Otherwise, you might end up in some pretty sticky situations. You might call your own show “racist.” In Arabic. By accident. Oops!
In the most recent episode of the hit TV spy drama, a Hezbollah militant leads ex-CIA agent Carrie Mathison (Claire Danes) around a fictional Syrian refugee camp. The camp is covered in Arabic graffiti. That would seem natural enough, if not for the fact that the graffiti says things like “There is no Homeland” and “Homeland is not a show” and, the piece de resistance, “Homeland is racist.”
Danes, despite speaking sort-of-kind-of-passable Arabic on the show, doesn’t seem to notice that someone is playing a joke on her. Nor did the show’s producers.

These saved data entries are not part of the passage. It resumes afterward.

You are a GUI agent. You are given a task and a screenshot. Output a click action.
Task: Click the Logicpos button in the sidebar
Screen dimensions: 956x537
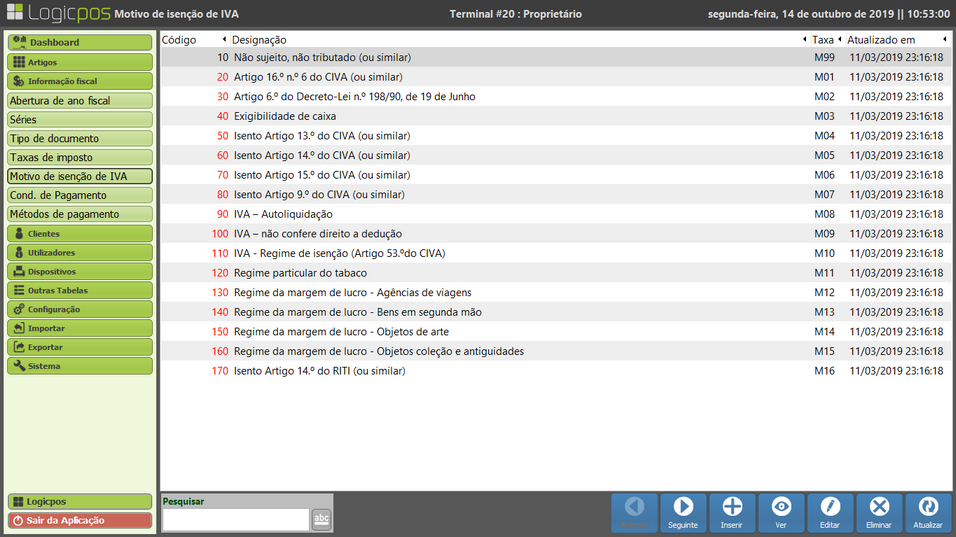tap(80, 501)
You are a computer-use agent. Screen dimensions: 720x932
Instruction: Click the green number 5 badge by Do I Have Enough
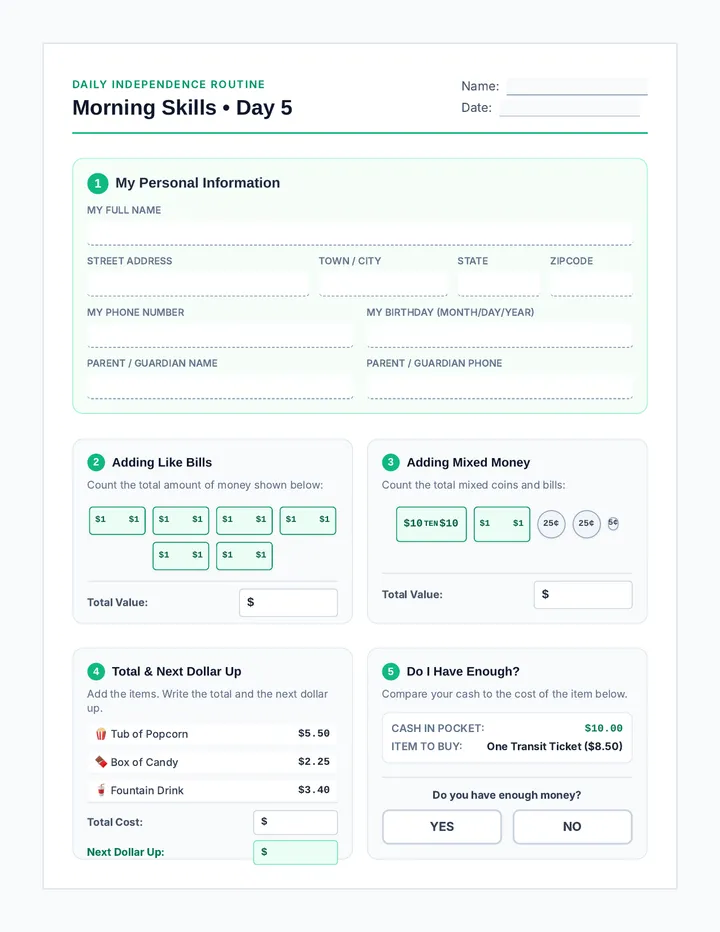(x=391, y=671)

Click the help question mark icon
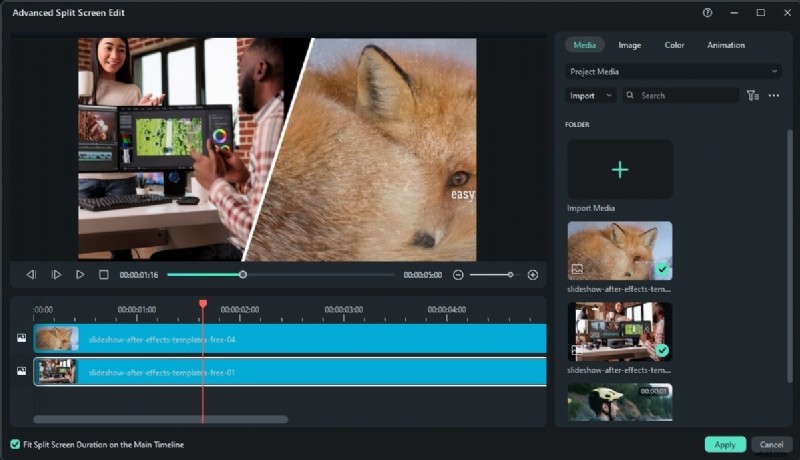coord(708,13)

Until, that is, three tricksters — the Arabian Street Artists — broke the news that they had pulled one over on “Homeland.” Hired to spray-paint Arabic graffiti around the set with the aim of making it look like an “authentic” Syrian refugee camp, the artists decided to use the opportunity to critique the show’s anti-Muslim bias.
“The series has garnered the reputation of being the most bigoted show on television for its inaccurate, undifferentiated and highly biased depiction of Arabs, Pakistanis and Afghans, as well as its gross misrepresentations of the cities of Beirut, Islamabad — and the so-called Muslim world in general,” the artists said in an online statement. “For four seasons, and entering its fifth, ‘Homeland’ has maintained the dichotomy of the photogenic, mainly white, mostly American protector versus the evil and backwards Muslim threat.”
“Homeland” co-creator Alex Gansa tried to save face by telling the New York Times that, “as ‘Homeland’ always strives to be subversive in its own right and a stimulus for conversation, we can’t help but admire this act of artistic sabotage.”
Um. Yeah. I’m calling bullshit on that.
“Homeland” doesn’t admire anything here. If they did, they might have gotten this memo ages ago. Because, as Hebrew speakers might recall, this isn’t the first time the show has become the target of internet ridicule as a result of a linguistic mishap. Remember that time Carrie’s bulletin board featured a newspaper clipping from Israel’s Yediot Ahronot? The name of the paper was in Hebrew, but the text of the article below it was in Arabic. That would never actually happen in real life, but hey, these meaningless Semitic squiggles are all the same, so who cares, right?
Oh, and to make matters worse, the Arabic text on that bulletin board wasn’t really text so much as a jumble of disconnected letters. Those letters weren’t joined together in the way that Arabic letters have to be if they’re supposed to spell out anything, you know, coherent. But again: Such is the joy of meaningless squiggles! They don’t need to be coherent, because they’re just markers of an identity that we’re happy to portray as shallowly and one-dimensionally as our viewers will let us get away with!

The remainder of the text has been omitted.